Epiretinal Membranes ( Macular Pucker)

Epiretinal Membranes (ERM), also known as Macular Puckers are abnormal, fibrotic tissue membranes that form on the surface of the Macula, the central and most important area of the Retina. The Membranes are quite commonly seen in patients over age 60 and may or may not produce symptoms. When they are symptomatic they may cause blurred central vision and distortion.


While often asymptomatic, these Epiretinal membranes can cause blurred central vision, metamorphosia or distortion of vision, and seeing images smaller than they usually are.


  • Idiopathic, no known cause
  • Posterior Vitreous Detachments
  • Previous Retinal Tears or Retinal Detachments
  • Trauma
  • Diabetic Retinopathy or Retinal Vein Occlusions
  • Following Eye Surgery
  • Uveitis or inflammation of the Eye


Epiretinal membranes are diagnosed with a dilated Retinal exam. Ocular Coherence Tomography (OCT) is commonly used to image these membranes, measure the amount of swelling they are causing in the macula, and also to evaluate the postoperative response. Fundus photography and Fluorescein Angiography are also useful. 

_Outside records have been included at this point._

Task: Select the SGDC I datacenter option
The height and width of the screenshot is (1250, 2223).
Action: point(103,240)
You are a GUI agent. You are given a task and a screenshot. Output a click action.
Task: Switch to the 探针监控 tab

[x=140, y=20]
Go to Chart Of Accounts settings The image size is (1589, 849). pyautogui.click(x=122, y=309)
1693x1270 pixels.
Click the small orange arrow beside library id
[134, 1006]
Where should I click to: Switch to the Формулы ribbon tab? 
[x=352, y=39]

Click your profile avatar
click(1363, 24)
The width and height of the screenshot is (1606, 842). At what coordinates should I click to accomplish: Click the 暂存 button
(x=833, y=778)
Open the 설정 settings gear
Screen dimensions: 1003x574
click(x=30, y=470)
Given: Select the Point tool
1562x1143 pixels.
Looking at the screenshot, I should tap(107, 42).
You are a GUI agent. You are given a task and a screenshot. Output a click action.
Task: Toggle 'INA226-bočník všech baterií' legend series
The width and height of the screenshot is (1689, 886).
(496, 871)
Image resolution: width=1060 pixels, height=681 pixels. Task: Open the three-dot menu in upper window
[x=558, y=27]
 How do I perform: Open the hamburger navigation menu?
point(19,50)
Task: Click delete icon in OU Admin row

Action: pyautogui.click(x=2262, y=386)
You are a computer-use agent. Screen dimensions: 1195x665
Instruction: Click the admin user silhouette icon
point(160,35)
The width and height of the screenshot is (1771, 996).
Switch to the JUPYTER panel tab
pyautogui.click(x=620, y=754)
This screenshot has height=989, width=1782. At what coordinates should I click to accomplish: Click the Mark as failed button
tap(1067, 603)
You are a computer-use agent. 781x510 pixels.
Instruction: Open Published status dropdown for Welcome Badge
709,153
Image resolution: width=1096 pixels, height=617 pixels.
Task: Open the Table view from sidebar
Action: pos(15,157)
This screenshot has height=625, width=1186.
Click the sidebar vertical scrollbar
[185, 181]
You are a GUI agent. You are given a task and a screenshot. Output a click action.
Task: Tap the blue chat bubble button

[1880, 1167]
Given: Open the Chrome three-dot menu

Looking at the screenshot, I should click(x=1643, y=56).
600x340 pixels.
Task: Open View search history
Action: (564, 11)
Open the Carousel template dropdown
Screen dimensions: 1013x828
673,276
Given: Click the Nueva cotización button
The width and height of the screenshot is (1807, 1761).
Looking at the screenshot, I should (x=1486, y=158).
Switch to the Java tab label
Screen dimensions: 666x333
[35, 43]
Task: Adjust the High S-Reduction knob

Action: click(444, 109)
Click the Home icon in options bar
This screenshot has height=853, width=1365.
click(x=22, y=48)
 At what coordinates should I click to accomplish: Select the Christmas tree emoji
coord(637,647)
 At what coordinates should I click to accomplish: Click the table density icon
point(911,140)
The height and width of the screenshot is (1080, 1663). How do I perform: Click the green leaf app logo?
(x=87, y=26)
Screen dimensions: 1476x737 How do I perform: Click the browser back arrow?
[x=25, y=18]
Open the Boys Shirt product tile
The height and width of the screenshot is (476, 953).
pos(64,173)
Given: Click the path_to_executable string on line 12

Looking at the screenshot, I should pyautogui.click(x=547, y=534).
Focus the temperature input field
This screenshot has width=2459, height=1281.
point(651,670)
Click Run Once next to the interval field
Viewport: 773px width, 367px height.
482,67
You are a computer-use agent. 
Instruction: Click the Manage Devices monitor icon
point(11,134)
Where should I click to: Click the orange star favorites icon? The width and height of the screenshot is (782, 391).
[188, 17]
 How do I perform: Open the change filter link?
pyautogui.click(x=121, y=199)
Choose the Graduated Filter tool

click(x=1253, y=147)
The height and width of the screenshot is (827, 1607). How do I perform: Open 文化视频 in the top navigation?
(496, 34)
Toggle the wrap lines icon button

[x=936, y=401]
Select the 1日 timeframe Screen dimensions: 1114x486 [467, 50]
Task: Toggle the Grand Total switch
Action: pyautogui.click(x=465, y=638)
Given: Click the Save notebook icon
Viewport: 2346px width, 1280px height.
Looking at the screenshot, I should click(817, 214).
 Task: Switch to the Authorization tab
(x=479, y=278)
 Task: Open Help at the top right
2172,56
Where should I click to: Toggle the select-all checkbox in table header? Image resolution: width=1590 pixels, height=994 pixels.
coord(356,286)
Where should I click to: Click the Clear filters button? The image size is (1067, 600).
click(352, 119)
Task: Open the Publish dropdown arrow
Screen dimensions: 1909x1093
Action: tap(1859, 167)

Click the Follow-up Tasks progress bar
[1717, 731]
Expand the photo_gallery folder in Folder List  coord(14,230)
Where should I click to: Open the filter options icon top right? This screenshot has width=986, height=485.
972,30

OCT of Epiretinal Membrane with macular edema (swelling).

Treatment and Prognosis

Since most ERMs are fairly stable after an initial period of growth, they can simply be observed as long as they are not affecting vision significantly.Many will not require surgery. In rare circumstances, the membrane will spontaneously release from the retina, relieving the traction and clearing up the vision. However, if an exam shows progression and/or functional worsening in vision, surgical intervention may be recommended. A surgical procedure called a Pars Plana Vitrectomy is the only option in eyes that require treatment. This is an outpatient procedure performed under local anesthesia with sedation. With vitrectomy, small incisions are placed in the white part of the eye, and the vitreous gel filling the inside of the eye is removed and replaced with saline. This allows access to the surface of the retina where the ERM can be removed with delicate forceps, thereby allowing the macula to relax and become less wrinkled. The risk of complications with vitrectomy is small, with about 1 in 100 patients developing retinal detachment and 1 in 2000 developing infection after surgery. Other unusual risks are glaucoma and hemorrhage. Patients who still have their natural lens will develop increased progression of a cataract in the surgical eye following surgery.

Factors affecting visual outcome include:

• Length of time the ERM has been present
• The degree of traction (or pulling) and swelling of the macula
• The cause of the ERM (Idiopathic ERMs have a better prognosis than eyes with prior retinal detachment or retinal vascular diseases

Surgery for ERM has a good success rate, and most patients experience improved visual acuity and distortion following vitrectomy.